White Lumber & Millwork Corp. v. Andreola
This text of 3 A.D.2d 945 (White Lumber & Millwork Corp. v. Andreola) is published on Counsel Stack Legal Research, covering Appellate Division of the Supreme Court of the State of New York primary law. Counsel Stack provides free access to over 12 million legal documents including statutes, case law, regulations, and constitutions.
Opinion
-In a representative action by a materialman against the owners of real property and the general contractor to enforce trusts, pursuant to article 3-A of the Lien Law, defendants moved to open their default in pleading and to vacate the judgment entered thereon after inquest before the court. Plaintiff appeals from an order granting said motion, on terms, to the extent of opening the [946]*946default and granting leave to serve an answer. Order reversed, with $10 costs and disbursements, and motion denied, with $10 costs. Although plaintiff demanded that defendants serve a statement of account in April, 1955, about seven months before the action was begun and before defendant George Andreola allegedly took sick, no such statement has been .furnished to date.
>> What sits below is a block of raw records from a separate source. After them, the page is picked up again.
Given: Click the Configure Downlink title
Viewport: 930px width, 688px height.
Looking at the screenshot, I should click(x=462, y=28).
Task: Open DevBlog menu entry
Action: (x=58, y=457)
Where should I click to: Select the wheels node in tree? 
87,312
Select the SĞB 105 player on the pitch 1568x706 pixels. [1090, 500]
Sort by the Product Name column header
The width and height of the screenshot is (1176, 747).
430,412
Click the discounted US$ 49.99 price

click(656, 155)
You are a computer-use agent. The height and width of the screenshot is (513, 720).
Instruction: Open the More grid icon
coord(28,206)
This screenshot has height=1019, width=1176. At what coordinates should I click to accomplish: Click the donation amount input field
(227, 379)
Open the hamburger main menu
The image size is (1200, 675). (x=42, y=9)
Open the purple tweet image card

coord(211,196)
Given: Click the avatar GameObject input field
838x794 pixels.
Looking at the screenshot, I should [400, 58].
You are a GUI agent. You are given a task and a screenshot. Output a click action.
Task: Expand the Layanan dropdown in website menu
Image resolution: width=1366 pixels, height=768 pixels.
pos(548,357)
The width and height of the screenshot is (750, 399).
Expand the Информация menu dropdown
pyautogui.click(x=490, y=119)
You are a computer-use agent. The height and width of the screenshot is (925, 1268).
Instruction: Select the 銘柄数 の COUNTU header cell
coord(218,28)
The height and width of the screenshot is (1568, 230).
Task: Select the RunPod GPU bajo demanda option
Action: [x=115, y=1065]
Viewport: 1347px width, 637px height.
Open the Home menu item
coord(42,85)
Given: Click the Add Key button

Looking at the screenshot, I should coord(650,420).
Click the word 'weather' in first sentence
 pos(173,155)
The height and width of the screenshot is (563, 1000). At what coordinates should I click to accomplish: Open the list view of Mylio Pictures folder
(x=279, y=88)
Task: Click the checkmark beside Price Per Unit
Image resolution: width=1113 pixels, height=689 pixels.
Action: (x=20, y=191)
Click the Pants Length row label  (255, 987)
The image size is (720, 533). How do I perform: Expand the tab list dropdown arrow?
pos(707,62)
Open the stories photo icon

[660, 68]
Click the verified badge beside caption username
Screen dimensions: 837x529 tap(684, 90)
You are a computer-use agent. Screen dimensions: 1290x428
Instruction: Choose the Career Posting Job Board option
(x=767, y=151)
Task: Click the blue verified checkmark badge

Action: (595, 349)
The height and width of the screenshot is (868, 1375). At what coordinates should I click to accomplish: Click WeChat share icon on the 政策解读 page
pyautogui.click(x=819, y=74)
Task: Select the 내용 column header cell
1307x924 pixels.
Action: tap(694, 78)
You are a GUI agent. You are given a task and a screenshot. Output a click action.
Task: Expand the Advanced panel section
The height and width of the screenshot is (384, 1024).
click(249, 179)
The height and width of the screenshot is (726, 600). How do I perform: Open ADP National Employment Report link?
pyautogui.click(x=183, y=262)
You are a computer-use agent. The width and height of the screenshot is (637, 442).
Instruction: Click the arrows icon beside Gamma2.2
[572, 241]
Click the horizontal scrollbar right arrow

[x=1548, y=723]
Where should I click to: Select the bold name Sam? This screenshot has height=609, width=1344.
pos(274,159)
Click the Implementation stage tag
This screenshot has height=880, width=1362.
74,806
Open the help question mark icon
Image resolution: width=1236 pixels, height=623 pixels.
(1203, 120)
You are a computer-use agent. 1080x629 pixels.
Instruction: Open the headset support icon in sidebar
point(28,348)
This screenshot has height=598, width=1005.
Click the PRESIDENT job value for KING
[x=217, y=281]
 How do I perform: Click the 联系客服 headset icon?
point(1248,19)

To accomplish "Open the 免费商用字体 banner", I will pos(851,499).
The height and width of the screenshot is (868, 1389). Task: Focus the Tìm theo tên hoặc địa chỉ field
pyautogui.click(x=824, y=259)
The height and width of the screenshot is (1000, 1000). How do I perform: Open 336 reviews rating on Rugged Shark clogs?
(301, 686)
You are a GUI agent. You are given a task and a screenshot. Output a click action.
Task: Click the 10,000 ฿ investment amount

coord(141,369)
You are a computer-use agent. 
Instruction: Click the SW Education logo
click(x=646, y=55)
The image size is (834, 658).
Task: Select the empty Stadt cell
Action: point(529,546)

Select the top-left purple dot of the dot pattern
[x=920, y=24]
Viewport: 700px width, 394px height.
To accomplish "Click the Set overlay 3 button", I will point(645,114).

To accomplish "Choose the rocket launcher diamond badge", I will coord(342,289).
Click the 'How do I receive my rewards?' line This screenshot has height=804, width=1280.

During the seven-month interval between the service of the complaint and the entry of judgment, the numerous letters and notices sent by plaintiff's attorneys to defendants and their attorneys were ignored, except for one telephone call by defendant George Andreola after he had been notified that an application to punish defendants for contempt was imminent. Although one member of the firm of attorneys representing defendants was ill and unable to function when the judgment was entered and thereafter until his death, there is nothing to show that his partner was unable to communicate with plaintiff’s attorneys. No proposed answer was submitted on the application to open the default herein, and the only indication of the existence of a good defense is a statement by defendants that they suffered a deficit on the project. In our opinion, the default was willful, intentional and deliberate, and not inadvertent or excusable. In addition, there is not a sufficient showing of merit. Nolan, P. J., Wenzel, Murphy, Ughetta and Hallinan, JJ., concur.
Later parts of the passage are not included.